The Joy of Lemons: Three Vegan Recipes with Lemon

While I was still working on the farm on Oahu I began to experiment with the bounty of fresh (free) fruits and veggies; one of the fruits that was always plentiful was lemons. One week in early December we harvested about 60 pounds of lemons from the three fruiting trees. Our crew sat in the lemon grove and sampled the lemons from each tree, cut with a pocket knife and eaten with dirty hands. It was really lovely to sample the different flavors and see the variation between the individual trees– some very sweet or too sour, golf-ball sized or softball sized, thick and thin skinned. We chatted about which ones would be best for the markets, for sale to stores, and which ones would be best for baking (my guesses were all wrong, sadly). During those weeks and now that I live in close proximity to a new lemon tree, I have juiced hundreds of lemons (by hand!); I use a little squeezer and mix the juice together in a bowl, then divide into smaller jars (some for freezer and some for the fridge). I’ve kept these fresh-squeezed juice in the fridge for many weeks without spoiling, and those frozen work just as well as the fresh.
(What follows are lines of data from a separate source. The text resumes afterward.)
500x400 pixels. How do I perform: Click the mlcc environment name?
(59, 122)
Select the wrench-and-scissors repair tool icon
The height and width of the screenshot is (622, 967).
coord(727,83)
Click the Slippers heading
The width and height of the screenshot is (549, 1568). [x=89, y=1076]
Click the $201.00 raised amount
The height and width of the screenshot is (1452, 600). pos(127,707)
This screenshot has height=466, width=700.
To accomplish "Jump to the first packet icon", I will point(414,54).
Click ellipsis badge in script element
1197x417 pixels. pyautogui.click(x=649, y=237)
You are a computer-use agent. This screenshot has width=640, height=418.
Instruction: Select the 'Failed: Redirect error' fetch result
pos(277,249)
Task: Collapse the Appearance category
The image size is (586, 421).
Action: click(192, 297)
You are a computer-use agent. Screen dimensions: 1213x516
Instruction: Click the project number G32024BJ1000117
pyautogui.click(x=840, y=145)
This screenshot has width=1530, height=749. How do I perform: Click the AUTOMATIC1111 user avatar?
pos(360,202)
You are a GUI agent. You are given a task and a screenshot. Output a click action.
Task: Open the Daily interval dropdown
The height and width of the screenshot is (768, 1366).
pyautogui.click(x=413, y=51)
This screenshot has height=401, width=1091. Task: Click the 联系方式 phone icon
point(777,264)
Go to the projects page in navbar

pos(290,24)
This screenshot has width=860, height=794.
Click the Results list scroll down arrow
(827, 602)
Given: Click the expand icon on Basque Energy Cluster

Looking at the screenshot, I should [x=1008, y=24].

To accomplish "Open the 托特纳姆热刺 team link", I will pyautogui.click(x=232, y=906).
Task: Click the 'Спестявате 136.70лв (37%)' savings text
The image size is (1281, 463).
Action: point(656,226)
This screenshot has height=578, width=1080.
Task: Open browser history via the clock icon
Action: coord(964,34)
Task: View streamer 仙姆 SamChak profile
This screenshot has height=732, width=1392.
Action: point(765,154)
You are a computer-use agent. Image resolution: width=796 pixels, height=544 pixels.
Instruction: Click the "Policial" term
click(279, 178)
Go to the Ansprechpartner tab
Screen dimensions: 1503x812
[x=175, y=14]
behold the gorgeous-ness of lemons!
behold the gorgeous-ness of lemons!

These are some of the baking projects that I was finally able to try with an abundance of lemons! I have to admit that I don’t LOVE lemon flavored baked goods… but it is fun to experiment. So if my explanations seem a bit tepid, it’s not because of inadequate baked goods or quality, just my tastebuds rebelling against the lemon-sweet thing!

seeded lemon spelt scones (adapted from babycakes)

2 cups spelt flour
1 tbsp baking powder
1/2 cup fine oat bran
1/2 cup ground macadamia nuts
1/3 cup coconut oil
1/3 cup agave nectar
2 tbsp fresh-squeezed lemon juice
2 tbsp warm water
1/3 cup whole seeds (i used half chia, half golden flaxseeds)

mix up your dry ingredients, then add the (melted) coconut oil and agave nectar and mix well. add the lemon juice and mix until batter is smooth, then add in the seeds and mix until just incorporated. drop 1/4 cup-fuls onto your prepared baking sheet and bake for 15 minutes at 350.

meyer lemon bundt cake with cashew icing (directly from bittersweet)

this was the very first bundt cake I ever made- in my grandmother’s vintage bundt pan. it turned out beautifully, though I unfortunately did not get any photos. I think the secret is greasing + flouring the pan- which is much easier than it sounds.

1 Cup Plain Soymilk
Zest of 1 Meyer Lemon
1/2 Cup Freshly Squeezed Meyer Lemon Juice
1 1/4 Cups Light Agave Nectar (i know- a lot- but it’s worth it)
1/2 Cup Canola Oil
3 1/2 Cups All Purpose Flour
1 1/2 Teaspoon Baking Powder
3/4 Teaspoon Baking Soda
3/4 Teaspoon Salt
1 Tablespoon Flax Seeds (these need to be ground up)

Icing (this is SOOOO good; make a double batch and drizzle on everything!)

1 1/2 Cups Roasted, Unsalted Cashew Pieces
1/3 Cup Light Agave Nectar
1/3 Cup Coconut Milk
1 Teaspoon Vanilla extract
Pinch Salt

Preheat your oven 350 degrees and lightly grease and flour a 12-cup capacity bundt pan.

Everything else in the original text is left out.